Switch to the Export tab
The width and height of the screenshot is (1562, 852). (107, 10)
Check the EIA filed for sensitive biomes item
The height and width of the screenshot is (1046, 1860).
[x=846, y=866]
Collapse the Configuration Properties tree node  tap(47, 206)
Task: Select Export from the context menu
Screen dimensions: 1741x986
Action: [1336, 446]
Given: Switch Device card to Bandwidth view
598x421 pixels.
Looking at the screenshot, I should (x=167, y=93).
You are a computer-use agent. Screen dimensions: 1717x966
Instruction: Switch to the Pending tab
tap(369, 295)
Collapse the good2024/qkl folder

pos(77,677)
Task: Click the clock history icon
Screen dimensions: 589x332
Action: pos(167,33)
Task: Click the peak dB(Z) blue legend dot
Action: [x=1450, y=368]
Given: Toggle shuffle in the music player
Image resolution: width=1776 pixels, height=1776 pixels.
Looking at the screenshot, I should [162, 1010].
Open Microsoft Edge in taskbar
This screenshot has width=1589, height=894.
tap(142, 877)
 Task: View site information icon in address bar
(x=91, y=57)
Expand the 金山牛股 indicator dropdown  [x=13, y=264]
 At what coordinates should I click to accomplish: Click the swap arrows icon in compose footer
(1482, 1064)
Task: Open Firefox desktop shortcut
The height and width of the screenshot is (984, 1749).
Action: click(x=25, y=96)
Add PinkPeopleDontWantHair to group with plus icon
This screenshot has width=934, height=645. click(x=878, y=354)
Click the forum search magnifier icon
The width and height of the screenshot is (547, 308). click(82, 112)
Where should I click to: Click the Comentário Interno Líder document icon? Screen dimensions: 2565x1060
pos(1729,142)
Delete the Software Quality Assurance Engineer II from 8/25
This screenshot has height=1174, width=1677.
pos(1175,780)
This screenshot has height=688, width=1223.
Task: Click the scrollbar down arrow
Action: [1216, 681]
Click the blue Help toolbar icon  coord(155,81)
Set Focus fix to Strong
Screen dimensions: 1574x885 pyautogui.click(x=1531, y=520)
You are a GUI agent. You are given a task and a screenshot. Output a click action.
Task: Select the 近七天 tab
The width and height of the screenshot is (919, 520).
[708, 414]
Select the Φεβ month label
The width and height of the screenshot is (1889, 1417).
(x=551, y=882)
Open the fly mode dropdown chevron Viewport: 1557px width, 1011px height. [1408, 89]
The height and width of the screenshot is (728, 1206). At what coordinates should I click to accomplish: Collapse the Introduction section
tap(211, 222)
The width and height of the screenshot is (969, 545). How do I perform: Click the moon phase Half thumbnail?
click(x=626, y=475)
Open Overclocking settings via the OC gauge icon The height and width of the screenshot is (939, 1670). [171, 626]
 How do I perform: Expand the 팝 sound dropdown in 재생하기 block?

WHAT TO DO - In the answer, restate word for word each line from the one with "The height and width of the screenshot is (984, 1749)." through the end of the material above.

TASK RESULT -
The height and width of the screenshot is (984, 1749).
Action: click(x=25, y=96)
Add PinkPeopleDontWantHair to group with plus icon
This screenshot has width=934, height=645. click(x=878, y=354)
Click the forum search magnifier icon
The width and height of the screenshot is (547, 308). click(82, 112)
Where should I click to: Click the Comentário Interno Líder document icon? Screen dimensions: 2565x1060
pos(1729,142)
Delete the Software Quality Assurance Engineer II from 8/25
This screenshot has height=1174, width=1677.
pos(1175,780)
This screenshot has height=688, width=1223.
Task: Click the scrollbar down arrow
Action: [1216, 681]
Click the blue Help toolbar icon  coord(155,81)
Set Focus fix to Strong
Screen dimensions: 1574x885 pyautogui.click(x=1531, y=520)
You are a GUI agent. You are given a task and a screenshot. Output a click action.
Task: Select the 近七天 tab
The width and height of the screenshot is (919, 520).
[708, 414]
Select the Φεβ month label
The width and height of the screenshot is (1889, 1417).
(x=551, y=882)
Open the fly mode dropdown chevron Viewport: 1557px width, 1011px height. [1408, 89]
The height and width of the screenshot is (728, 1206). At what coordinates should I click to accomplish: Collapse the Introduction section
tap(211, 222)
The width and height of the screenshot is (969, 545). How do I perform: Click the moon phase Half thumbnail?
click(x=626, y=475)
Open Overclocking settings via the OC gauge icon The height and width of the screenshot is (939, 1670). [171, 626]
 How do I perform: Expand the 팝 sound dropdown in 재생하기 block?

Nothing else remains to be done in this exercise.